Features and Resources:
- FamilySearch Watch feature – Activate this feature if you would like to know of any changes to an individual in Family Tree.
- Attaching Sources to Family Tree – Learn how to attach sources to an individual in Family Tree.
- Create a Life Sketch in Family Tree – Learn how to write a Life Sketch in Family Tree.
- thefhguide.com – The Family History Guide is a “free learning, research, training, and activities center for family history”.
- Take additional time to learn how and why the FamilySearch.org Family Tree works
A few quotes regarding the gathering of genealogical records:
Archibald F Bennett, Secretary Genealogical Society of Utah, stated:
“A universal system of intelligent cooperation will bring together on one record sheet every fact in existence regarding a particular family. This wealth of data will insure accuracy and banish error. Expensive and time consuming duplications in research and repetition in ordinances will be eliminated. No sooner will a new fact be uncovered in any part of the world by a researcher than it will be communicated to the Archives center and be assigned to its proper place on some family record.” (Archiblad F. Bennett (1947) ‘The Great Cause of Tomorrow’, The Deseret News, 20 Dec 1947, page 65 of 79, third column)
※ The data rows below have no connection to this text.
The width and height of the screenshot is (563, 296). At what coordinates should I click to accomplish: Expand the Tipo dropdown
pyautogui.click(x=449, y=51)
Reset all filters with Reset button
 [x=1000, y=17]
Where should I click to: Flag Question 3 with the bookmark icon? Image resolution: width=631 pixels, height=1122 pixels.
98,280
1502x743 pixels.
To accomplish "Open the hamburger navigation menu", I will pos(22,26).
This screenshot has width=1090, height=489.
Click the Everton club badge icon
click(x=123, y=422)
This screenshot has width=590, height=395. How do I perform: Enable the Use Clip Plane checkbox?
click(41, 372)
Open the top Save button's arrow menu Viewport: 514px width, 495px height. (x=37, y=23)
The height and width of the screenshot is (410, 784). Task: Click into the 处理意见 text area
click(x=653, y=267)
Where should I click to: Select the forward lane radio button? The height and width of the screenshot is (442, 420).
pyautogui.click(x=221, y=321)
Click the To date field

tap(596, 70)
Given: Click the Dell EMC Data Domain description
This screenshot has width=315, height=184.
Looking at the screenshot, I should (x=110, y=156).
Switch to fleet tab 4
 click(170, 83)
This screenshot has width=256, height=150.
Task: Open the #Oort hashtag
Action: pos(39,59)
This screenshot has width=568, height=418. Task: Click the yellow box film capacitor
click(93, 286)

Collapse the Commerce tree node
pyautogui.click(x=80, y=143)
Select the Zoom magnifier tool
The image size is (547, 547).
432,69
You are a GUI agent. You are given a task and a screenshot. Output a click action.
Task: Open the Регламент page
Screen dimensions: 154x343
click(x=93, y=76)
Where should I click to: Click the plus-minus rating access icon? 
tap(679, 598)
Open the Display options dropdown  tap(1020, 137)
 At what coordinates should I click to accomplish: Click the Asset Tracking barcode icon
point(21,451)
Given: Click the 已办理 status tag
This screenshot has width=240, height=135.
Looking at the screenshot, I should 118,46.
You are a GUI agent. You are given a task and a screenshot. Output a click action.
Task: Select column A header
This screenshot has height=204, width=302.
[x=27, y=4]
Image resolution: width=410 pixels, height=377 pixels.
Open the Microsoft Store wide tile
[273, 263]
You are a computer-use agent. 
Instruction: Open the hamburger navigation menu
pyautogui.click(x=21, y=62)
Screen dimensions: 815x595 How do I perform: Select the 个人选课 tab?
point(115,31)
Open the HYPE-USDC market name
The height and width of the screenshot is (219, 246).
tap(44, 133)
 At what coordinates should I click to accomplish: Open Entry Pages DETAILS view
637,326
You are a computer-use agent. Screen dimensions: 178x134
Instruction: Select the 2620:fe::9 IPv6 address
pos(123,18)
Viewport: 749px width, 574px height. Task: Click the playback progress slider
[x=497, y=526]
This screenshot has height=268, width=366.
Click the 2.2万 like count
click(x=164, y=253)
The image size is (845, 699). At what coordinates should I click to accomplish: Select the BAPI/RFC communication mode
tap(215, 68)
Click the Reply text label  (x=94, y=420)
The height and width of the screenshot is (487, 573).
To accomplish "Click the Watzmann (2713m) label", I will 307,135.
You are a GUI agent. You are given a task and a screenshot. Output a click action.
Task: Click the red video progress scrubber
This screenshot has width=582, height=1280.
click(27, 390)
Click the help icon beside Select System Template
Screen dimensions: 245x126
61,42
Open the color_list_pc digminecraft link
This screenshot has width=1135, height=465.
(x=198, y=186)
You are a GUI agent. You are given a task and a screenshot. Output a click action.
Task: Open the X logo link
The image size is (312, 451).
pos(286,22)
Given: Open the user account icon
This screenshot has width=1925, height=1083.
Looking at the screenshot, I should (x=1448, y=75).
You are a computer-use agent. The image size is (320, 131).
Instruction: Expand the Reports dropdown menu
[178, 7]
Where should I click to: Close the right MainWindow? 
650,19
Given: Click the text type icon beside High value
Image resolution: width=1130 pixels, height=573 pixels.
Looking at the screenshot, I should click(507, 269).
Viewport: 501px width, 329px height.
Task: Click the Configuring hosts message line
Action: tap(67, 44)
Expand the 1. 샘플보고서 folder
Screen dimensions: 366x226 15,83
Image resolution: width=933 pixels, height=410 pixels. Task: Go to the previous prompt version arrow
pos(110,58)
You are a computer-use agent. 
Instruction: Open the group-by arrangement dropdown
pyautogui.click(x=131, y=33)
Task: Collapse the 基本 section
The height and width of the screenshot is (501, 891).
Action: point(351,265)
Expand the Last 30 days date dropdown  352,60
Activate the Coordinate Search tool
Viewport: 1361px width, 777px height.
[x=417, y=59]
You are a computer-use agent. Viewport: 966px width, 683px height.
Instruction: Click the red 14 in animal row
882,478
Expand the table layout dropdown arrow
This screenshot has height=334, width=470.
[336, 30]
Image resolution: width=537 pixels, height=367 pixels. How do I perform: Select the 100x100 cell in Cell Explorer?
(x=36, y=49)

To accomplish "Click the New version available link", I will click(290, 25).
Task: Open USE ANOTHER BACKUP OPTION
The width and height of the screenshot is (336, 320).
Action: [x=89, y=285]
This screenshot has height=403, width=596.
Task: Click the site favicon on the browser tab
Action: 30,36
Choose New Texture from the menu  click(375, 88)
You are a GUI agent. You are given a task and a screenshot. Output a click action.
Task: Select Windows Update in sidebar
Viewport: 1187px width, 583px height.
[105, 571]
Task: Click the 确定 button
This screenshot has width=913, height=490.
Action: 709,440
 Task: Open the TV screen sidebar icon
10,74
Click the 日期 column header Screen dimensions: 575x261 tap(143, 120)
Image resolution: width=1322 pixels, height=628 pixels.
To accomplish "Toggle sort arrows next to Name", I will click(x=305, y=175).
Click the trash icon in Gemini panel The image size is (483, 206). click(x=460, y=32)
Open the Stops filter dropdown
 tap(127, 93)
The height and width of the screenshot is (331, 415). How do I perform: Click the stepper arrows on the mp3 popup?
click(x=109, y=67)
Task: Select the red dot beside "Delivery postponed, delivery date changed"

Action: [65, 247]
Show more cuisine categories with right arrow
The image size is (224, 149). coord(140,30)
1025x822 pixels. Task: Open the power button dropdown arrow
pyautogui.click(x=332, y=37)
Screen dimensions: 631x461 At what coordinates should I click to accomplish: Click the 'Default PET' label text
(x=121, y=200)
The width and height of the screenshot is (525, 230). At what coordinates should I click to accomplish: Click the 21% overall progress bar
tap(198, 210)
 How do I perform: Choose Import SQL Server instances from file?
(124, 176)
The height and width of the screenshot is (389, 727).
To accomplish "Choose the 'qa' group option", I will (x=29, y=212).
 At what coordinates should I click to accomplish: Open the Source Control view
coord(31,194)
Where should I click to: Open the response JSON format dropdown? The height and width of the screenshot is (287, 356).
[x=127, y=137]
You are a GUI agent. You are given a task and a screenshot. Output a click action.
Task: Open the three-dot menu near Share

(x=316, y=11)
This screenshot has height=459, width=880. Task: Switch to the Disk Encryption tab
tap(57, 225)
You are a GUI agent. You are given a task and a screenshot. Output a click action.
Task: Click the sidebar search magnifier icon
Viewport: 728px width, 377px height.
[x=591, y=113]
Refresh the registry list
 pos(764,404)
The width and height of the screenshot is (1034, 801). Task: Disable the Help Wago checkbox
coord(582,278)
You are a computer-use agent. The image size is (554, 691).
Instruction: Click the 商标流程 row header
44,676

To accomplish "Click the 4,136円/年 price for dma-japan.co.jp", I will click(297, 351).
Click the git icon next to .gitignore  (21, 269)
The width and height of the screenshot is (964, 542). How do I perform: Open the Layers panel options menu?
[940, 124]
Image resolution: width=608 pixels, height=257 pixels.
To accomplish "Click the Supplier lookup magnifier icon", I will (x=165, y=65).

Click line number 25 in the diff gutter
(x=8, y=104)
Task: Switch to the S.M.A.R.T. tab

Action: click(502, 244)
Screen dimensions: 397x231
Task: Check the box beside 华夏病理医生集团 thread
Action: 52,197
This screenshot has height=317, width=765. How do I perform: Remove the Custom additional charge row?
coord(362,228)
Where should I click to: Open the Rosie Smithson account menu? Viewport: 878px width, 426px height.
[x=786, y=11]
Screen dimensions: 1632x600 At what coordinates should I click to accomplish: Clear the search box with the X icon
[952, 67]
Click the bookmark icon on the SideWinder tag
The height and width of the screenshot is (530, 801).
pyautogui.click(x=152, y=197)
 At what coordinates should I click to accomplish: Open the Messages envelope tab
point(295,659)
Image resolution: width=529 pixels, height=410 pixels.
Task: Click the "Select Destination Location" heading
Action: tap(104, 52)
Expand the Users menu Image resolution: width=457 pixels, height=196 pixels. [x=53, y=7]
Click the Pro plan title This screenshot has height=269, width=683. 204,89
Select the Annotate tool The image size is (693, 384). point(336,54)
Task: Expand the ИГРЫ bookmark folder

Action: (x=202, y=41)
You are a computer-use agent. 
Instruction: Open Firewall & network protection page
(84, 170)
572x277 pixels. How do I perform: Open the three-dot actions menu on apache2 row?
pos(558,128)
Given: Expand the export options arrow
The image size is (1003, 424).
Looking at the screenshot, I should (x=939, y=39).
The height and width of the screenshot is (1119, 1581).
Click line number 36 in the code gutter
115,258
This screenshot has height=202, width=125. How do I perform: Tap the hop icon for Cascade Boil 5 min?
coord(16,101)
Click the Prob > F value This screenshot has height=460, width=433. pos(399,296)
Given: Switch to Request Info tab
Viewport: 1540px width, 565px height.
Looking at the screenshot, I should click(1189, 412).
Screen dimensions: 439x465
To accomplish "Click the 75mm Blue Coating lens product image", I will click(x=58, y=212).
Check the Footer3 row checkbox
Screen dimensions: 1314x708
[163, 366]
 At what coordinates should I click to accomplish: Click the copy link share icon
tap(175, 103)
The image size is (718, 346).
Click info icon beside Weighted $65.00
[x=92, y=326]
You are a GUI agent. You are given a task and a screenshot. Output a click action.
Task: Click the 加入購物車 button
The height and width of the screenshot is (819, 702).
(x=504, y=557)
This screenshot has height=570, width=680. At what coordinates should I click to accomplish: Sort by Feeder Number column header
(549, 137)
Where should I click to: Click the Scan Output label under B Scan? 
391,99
In 1911, Author Nephi Anderson stated at the quarterly meeting of the Genealogical Society of Utah:
“…I see the records of the dead and their histories gathered from every nation under heaven to one great central library in Zion – the largest and best equipped for its particular work in the world…. Then as temples multiply, and the work enlarges to its ultimate proportions, this Society … will have in its care some elaborate, but perfect system, of exact registration and checking, so that the work in temples may be conducted without confusion or duplication… throughout the years reaching into the millennium of peace, this work of salvation will go on, until every soul that can be found from earthly records will have been searched out and officiated for. Then the unseen world will come to our aid, the broken link will be joined, the tangled threads will be placed in order, and the purposes of God in placing salvation within the reach of all will have been consummated.” (Nephi Anderson (1911), ‘Genealogy’s Place in the Plan of Salvation’, The Utah Genealogical and Historical Magazine, Volume 3, 6 October 1911, pages 21[last paragraph]-22.)